Max Spiegel writes:
This is an interesting story from NPR about a Chinese coin collection being donated to the Shanghai Mint by an American family. I thought it might be of interest to E-Sylum readers.
In China, paramilitary police drill outside the Shanghai Mint. They're stationed there because it's literally a moneymaking plant.
It's also a museum and, on Friday, it received a new, welcome donation, hand-carried from the U.S. with far less security.
Gordon Bowker is one of the founders of Starbucks, although he no longer has any relationship with the company. He and his cousin Carolyn Bowker packed up part of their grandfather's priceless coin collection in their luggage, brought it to China and donated it to the Shanghai Mint Museum.
"There really is no better place for the coins to be," says Gordon Bowker. "They would have much less interest to scholars and to the public anywhere else in the world. So it's a natural thing for them to be in Shanghai where they originated."
Gordon and Carolyn Bowker's grandfather Howard Bowker joined the U.S. Navy when he was 19 years old and was stationed in Hankou, China, in 1923. He taught himself Chinese, Japanese and Korean. He also began collecting coins, a hobby that Gordon Bowker says married two of his grandfather's greatest passions.
"He was fascinated by Chinese history. And he had a big background in money: He was a purser, and a paymaster, and he liked money. I think he liked to count it," Bowker says.
The resulting coin collection reflects the past 2,000 years of Chinese history. Its earliest piece is a coin mold dating back to 200 B.C., during the reign of China's unifier and first emperor, Qin Shihuang.
Michael Chou from the iAsure Group, which runs an auction house specializing in Asian coins, has been researching the collection for two years.
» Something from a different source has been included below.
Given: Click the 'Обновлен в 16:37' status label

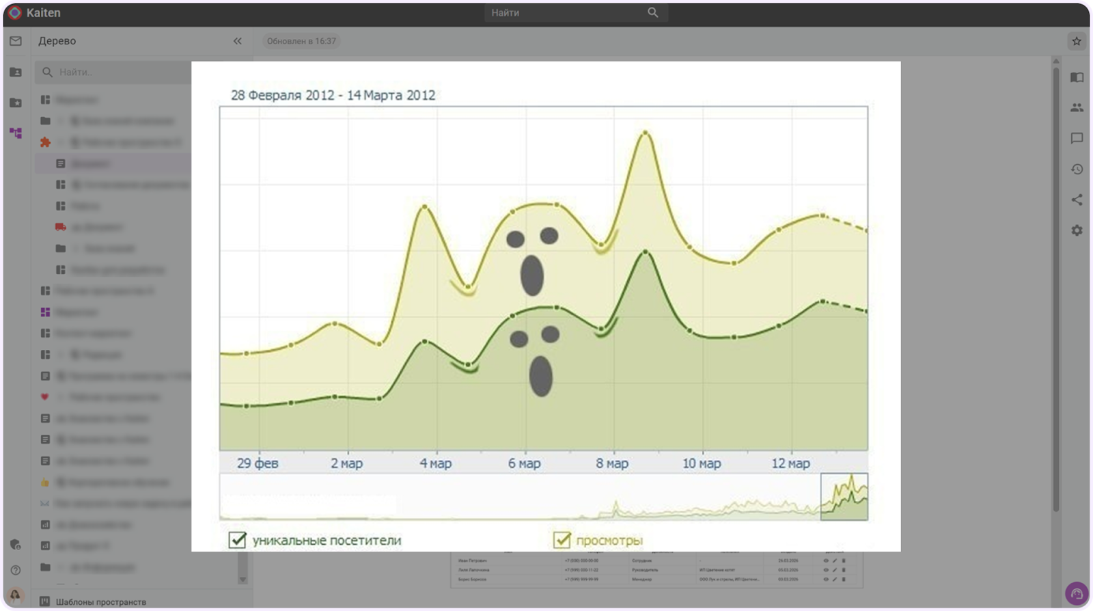Looking at the screenshot, I should click(301, 41).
He describes how the coin mold produces multiple coins.
"They pour very hot metal into this mold and then a coin tree comes out of this coin mold, and then they break off the coins from the tree individually. So when someone tells you money doesn't grow on trees, it actually does in China," Chou says.
Chou says it's impossible to value much of the collection, since the objects are so rare, they seldom are sold on the open market. He says items such as the 2,000-year-old coin mold would be considered a "national treasure" in China.
Every coin in the collection is a tangible slice of China's history. One item with immense historical significance is a copper dollar featuring a sailing junk over three flying birds on one side and Sun Yat-sen on the other.
When it was issued in 1932, the Sun Yat-sen dollar was the first national coinage for the whole of China; until that point, coins had been issued regionally.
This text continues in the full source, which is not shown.